While the stated goal is to curb hate speech and misinformation during a period of heightened political sensitivity, the tech community has branded the move as an outdated attempt at digital censorship that fails to understand the complexities of modern communication.
The technology behind a “broadcast delay” was originally pioneered in the 1950s to catch profanity on the radio. However, critics argue that applying this analog-era solution to Kenya’s diverse digital landscape—where broadcasts occur in over 68 languages—is fundamentally flawed. For the delay to work as a “hate-speech filter,” a human operator would need to hear, translate, and evaluate a statement against legal standards in under five seconds (accounting for human reaction time).
Technologists argue that this is an impossible task for a human and that current AI-driven speech-to-text models for local dialects are not yet robust enough to handle live, high-stakes moderation without massive “false positives.”
Furthermore, the legal stakes are high.

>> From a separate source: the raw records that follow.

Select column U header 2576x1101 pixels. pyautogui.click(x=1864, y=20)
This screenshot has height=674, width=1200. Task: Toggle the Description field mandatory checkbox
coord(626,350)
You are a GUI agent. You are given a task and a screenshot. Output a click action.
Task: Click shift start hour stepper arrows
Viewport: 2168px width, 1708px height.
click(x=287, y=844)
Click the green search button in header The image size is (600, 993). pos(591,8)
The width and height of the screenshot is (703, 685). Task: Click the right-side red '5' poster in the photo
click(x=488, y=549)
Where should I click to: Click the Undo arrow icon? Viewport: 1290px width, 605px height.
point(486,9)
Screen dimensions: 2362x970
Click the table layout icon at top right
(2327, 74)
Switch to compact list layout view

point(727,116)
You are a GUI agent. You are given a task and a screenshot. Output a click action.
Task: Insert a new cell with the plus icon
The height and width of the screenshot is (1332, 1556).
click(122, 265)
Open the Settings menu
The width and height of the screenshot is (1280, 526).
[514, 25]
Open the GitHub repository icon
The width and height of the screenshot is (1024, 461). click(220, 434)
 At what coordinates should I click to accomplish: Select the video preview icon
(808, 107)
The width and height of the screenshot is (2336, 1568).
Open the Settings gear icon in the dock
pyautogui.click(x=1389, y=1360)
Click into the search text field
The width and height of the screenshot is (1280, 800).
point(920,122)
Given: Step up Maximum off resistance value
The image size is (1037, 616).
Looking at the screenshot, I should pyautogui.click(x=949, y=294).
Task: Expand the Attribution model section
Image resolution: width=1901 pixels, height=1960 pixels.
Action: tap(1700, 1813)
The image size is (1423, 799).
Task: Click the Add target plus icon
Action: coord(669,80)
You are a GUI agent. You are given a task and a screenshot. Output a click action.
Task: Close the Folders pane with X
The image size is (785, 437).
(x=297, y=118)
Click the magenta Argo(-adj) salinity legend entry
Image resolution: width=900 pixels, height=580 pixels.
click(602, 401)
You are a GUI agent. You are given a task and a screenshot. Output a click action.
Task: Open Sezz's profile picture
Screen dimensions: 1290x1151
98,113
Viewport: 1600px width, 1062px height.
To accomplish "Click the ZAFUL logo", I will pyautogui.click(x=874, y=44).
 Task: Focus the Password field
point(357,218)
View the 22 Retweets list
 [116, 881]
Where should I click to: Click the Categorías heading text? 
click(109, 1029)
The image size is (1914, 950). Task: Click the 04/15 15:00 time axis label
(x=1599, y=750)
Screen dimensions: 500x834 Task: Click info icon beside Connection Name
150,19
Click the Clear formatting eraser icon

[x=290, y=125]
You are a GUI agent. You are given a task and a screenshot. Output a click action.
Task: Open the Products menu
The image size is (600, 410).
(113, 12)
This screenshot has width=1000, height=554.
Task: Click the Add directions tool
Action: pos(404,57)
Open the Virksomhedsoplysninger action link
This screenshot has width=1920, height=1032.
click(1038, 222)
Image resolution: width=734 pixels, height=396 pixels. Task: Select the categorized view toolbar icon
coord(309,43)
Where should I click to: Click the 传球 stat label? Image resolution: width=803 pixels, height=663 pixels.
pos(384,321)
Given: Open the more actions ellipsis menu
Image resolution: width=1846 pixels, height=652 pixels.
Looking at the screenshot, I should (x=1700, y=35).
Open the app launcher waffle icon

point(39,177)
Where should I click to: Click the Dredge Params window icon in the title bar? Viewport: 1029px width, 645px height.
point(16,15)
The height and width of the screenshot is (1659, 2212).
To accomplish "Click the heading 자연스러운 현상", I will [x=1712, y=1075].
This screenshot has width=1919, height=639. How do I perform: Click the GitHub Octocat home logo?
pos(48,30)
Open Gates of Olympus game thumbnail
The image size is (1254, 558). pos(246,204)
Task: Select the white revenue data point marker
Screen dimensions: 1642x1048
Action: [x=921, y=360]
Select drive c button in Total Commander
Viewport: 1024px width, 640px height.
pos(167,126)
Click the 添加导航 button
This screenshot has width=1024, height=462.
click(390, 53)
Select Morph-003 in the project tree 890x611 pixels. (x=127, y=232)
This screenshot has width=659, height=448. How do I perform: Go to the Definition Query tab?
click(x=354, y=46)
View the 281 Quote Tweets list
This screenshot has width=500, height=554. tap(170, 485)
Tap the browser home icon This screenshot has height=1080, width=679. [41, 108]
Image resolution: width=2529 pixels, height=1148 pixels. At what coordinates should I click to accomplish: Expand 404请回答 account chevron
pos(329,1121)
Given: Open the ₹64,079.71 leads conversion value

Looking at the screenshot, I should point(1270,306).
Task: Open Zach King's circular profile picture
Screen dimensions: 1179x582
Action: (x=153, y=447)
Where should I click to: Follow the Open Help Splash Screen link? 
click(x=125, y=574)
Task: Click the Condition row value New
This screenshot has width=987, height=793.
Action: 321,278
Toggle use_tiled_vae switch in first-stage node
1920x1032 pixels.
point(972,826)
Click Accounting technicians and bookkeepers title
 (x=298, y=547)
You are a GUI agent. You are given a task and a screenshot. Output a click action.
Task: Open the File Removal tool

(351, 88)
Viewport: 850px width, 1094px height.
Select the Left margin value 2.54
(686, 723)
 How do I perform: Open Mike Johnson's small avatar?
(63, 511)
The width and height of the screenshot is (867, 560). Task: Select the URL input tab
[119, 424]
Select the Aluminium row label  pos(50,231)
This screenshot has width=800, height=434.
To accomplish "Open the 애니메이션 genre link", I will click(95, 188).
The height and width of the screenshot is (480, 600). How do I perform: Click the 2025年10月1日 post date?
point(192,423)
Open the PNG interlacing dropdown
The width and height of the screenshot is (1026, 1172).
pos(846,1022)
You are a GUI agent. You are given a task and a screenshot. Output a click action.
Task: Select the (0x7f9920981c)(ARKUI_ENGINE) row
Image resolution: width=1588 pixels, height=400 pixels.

Under Legal Notice No. 88 of 2025, which was recently gazetted, failure to maintain this delay exposes media owners to fines reaching KES 1,000,000 or a year in prison.
The story has dominated Kenyan social media, with many viewing it as a “digital gag” disguised as a technical requirement. As Kenya continues to lead the world in ChatGPT usage and digital finance, this regulatory friction highlights the growing tension between a tech-savvy population and a government attempting to use old-world tools to control new-world information flows.